For example, a tokenized fund allows all parties to share one real-time view of who owns what and who has paid up on their investment promises, the report said. This helps lessen the surprises that come with “capital calls,” or the requests from private fund managers to investors to offer up a portion of the capital they had committed.

According to the WSJ, this move comes ahead of JPMorgan’s wider rollout next year of its fund tokenization platform, Kinexys Fund Flow.

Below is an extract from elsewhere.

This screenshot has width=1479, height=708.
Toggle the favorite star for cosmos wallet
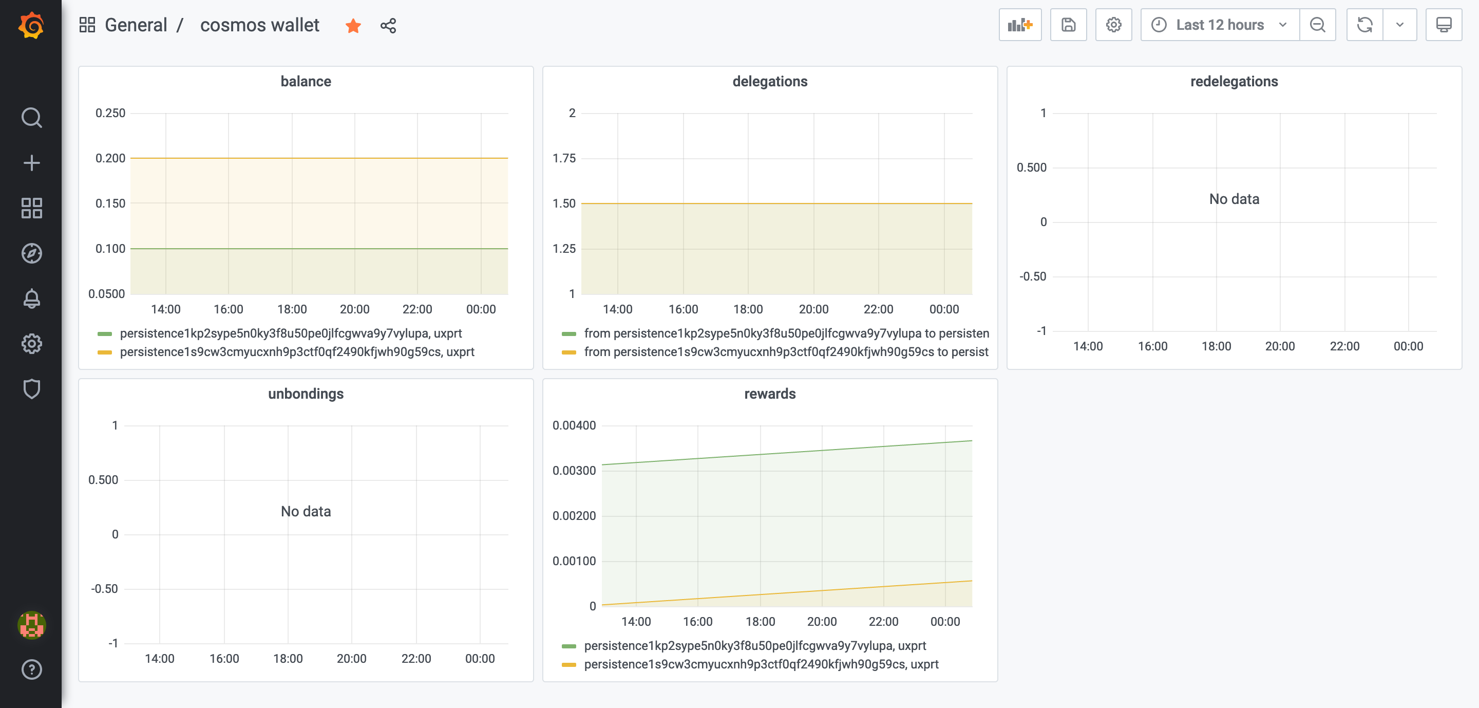353,25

That platform pulls in data from fund managers, distributors and administrators, creates smart contracts representing fund ownership, and allows for the near-instant exchanging of cash and assets on the blockchain.

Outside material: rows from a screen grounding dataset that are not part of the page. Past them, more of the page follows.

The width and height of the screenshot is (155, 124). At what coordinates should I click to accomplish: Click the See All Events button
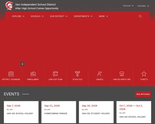pos(143,94)
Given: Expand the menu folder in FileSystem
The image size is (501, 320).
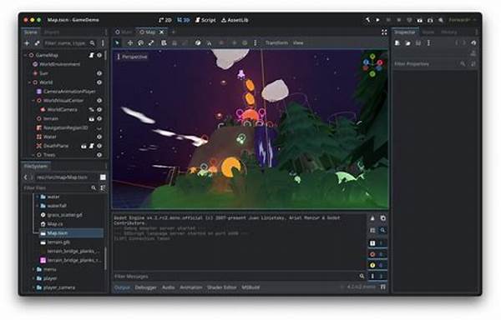Looking at the screenshot, I should point(33,269).
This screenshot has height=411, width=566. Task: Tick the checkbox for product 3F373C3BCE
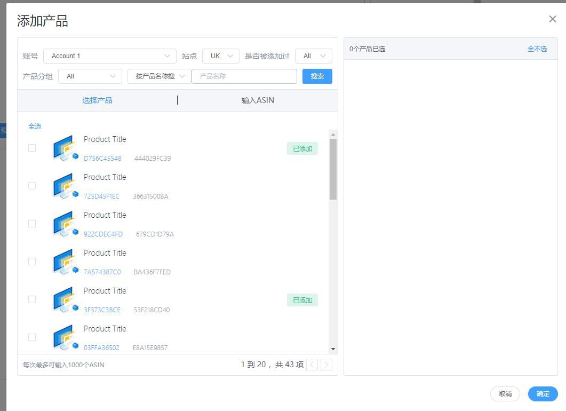coord(32,299)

Tokenization, the report said, allows the bank to offer clients a digital representation of the ownership of an asset kept on a blockchain ledger.

As the WSJ noted, banks that have expressed a past wariness of cryptocurrencies have nonetheless argued for the potential of blockchain technology. The recent passage of the Genius Act, which established a regulatory framework for stablecoins has ushered in a broader wave of tokenization.

Goldman Sachs and Bank of New York Mellon announced a partnership in July to launch digital tokens that confer ownership of money-market funds managed by their asset management operations as well as investment firms like BlackRock and Fidelity.

This partnership, PYMNTS wrote, isn’t simply about faster transactions, but rather “about programmable liquidity and a treasury function that increasingly operates in real time.”

And it’s happening against a backdrop of pro-crypto regulatory momentum — such as the Clarity Act — and interest from the traditional financial sector and that sector’s largest clients.

“Banks are in the state where they are thinking about blockchains as public infrastructure that they need to rely on,” Chainalysis Co-founder and CEO Jonathan Levin said in an interview with PYMNTS CEO Karen Webster published April 7. “Without a federal framework, it is incredibly difficult for financial services firms and international enterprises to really get comfortable.”